***** Data for analysis

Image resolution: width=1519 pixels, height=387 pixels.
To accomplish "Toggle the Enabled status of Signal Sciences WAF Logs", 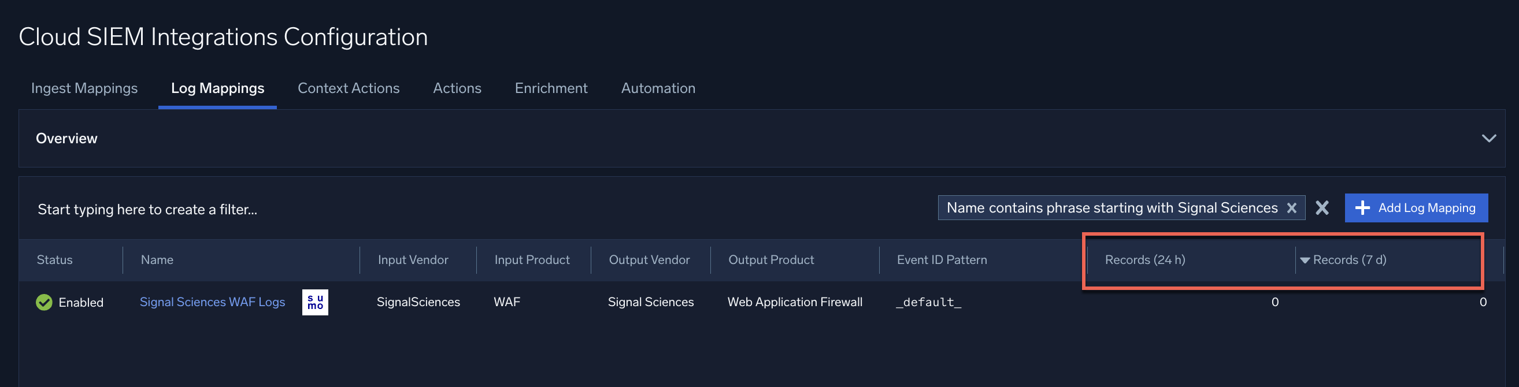I will click(x=44, y=302).
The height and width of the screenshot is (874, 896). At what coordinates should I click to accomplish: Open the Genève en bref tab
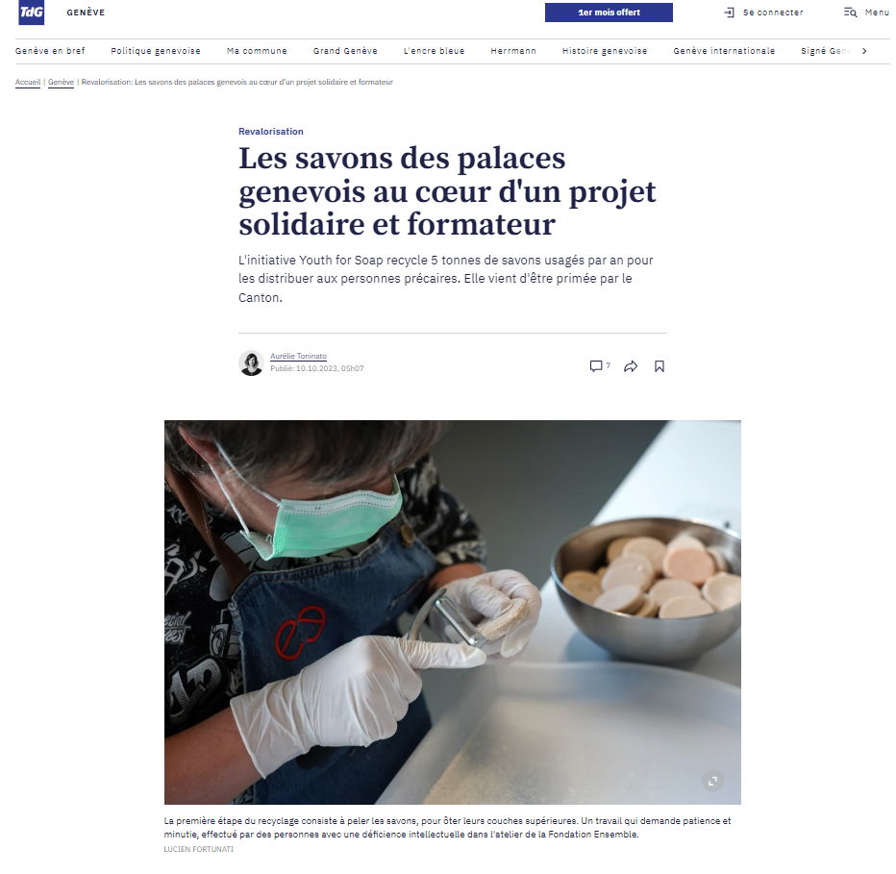[x=50, y=51]
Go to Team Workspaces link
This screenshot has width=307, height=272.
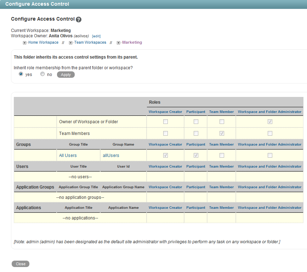[x=90, y=42]
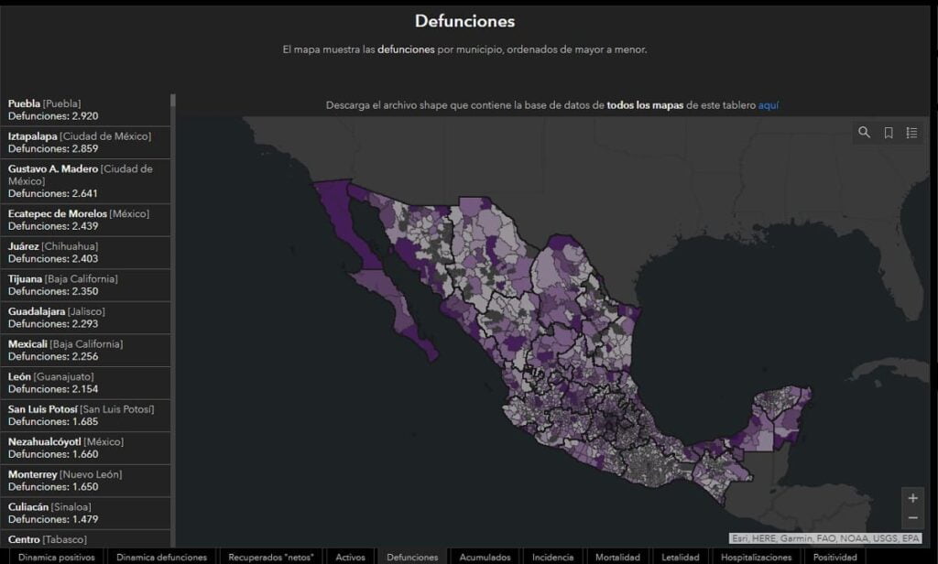Click the aquí shapefile download link
The height and width of the screenshot is (564, 938).
pyautogui.click(x=768, y=105)
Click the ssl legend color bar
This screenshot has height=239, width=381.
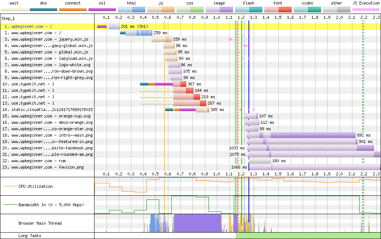[x=102, y=9]

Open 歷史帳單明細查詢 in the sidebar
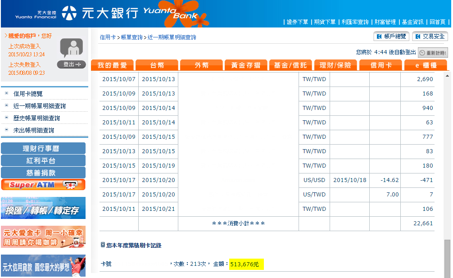coord(36,118)
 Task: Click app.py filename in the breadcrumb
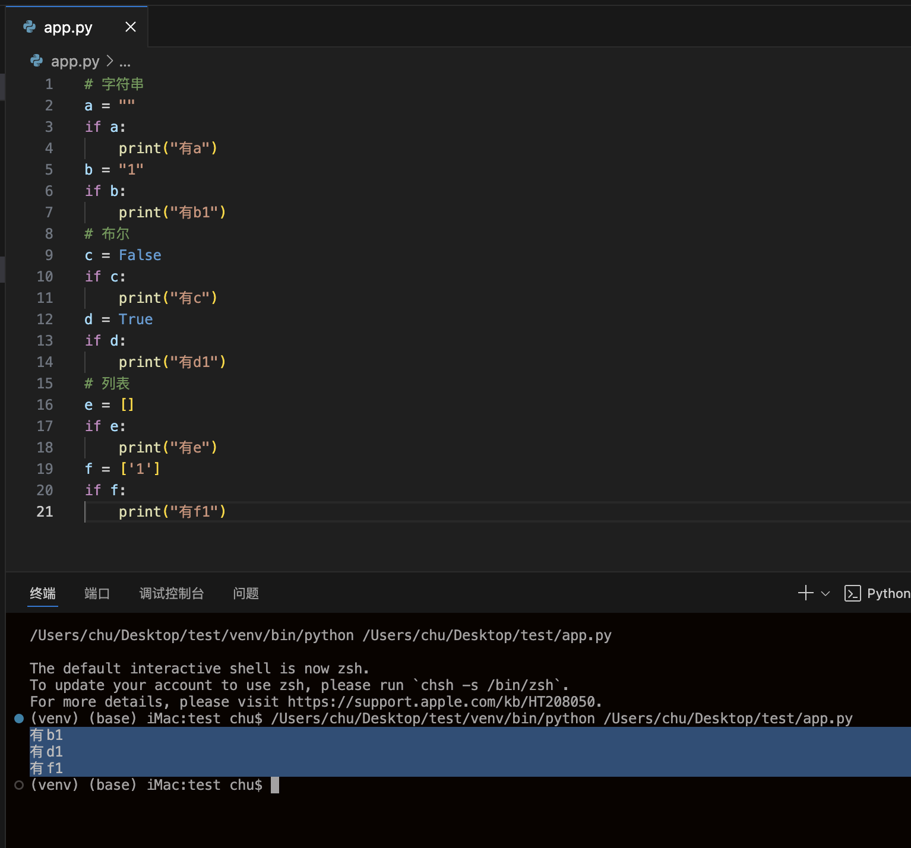[x=75, y=61]
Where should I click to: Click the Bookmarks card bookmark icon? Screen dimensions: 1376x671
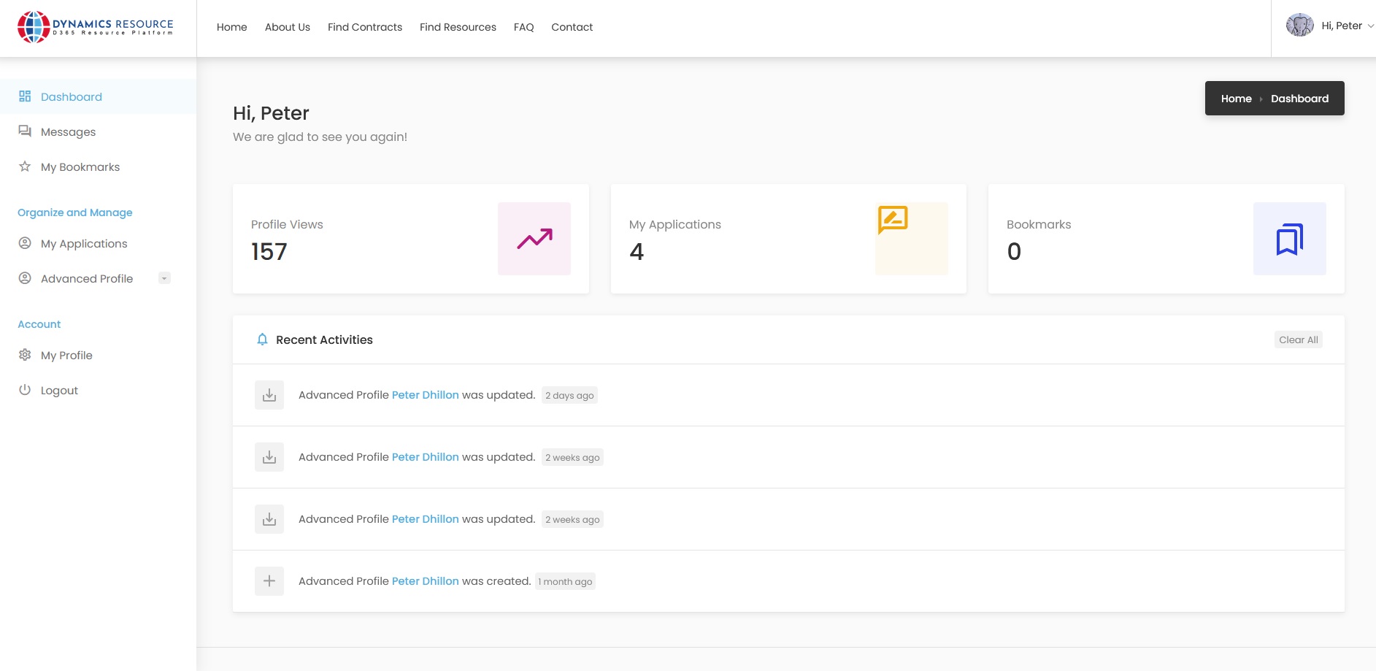(x=1289, y=239)
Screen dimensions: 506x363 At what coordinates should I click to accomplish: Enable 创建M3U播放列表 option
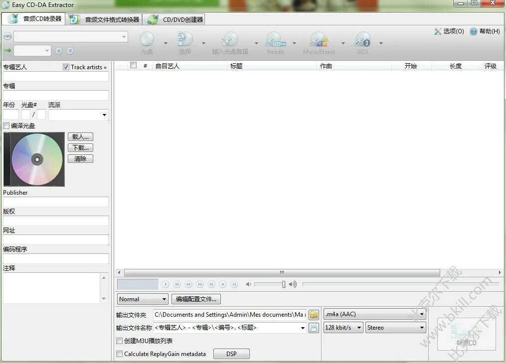point(119,341)
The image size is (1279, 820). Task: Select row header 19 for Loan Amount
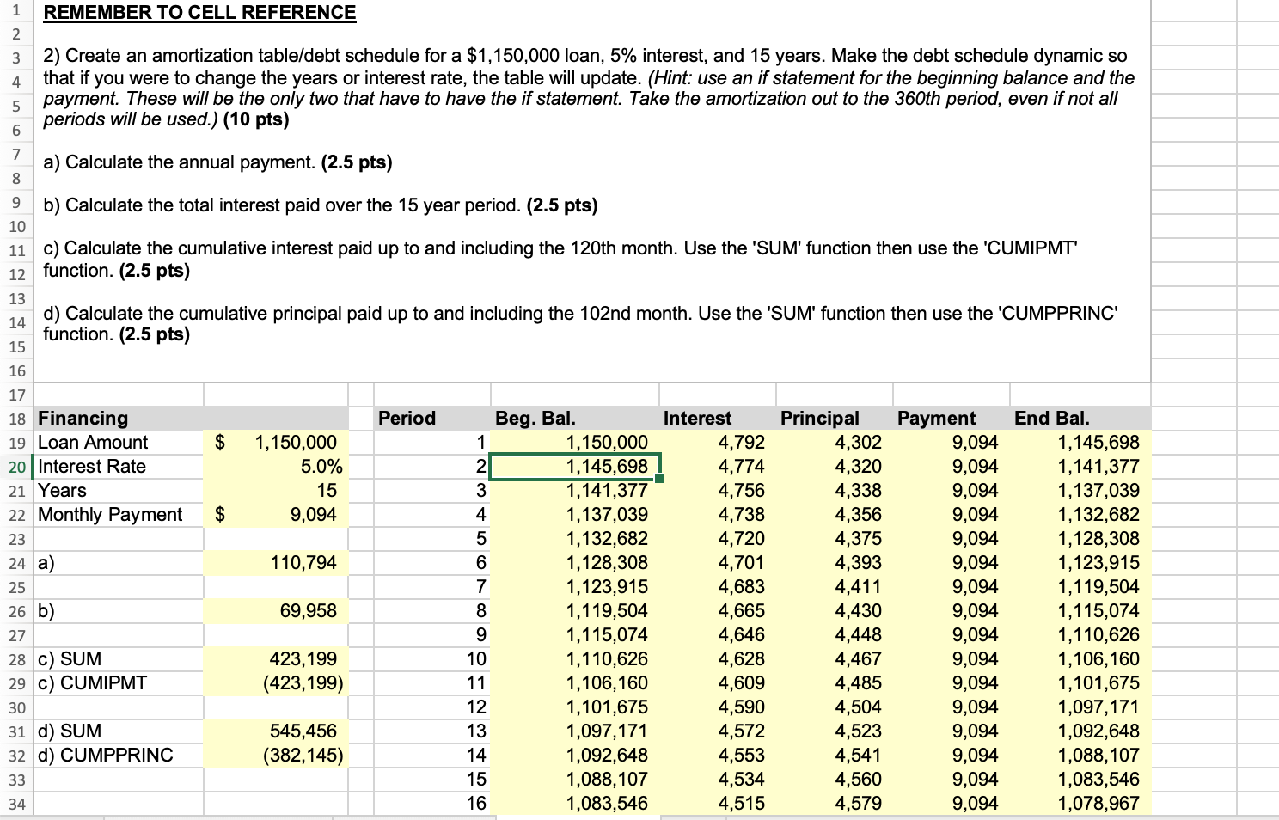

**********

**Exercise brief**
Once you find the line that contains "Open 歷史帳單明細查詢 in the sidebar", reproduce it and every line after it through the end of the entries above, exactly as written, with no pictures.

**Result below**
Open 歷史帳單明細查詢 in the sidebar
coord(36,118)
 Task: Click app.py filename in the breadcrumb
[x=75, y=61]
Where should I click to: Click the Bookmarks card bookmark icon? Screen dimensions: 1376x671
(x=1289, y=239)
Screen dimensions: 506x363 At what coordinates should I click to accomplish: Enable 创建M3U播放列表 option
point(119,341)
The image size is (1279, 820). Task: Select row header 19 for Loan Amount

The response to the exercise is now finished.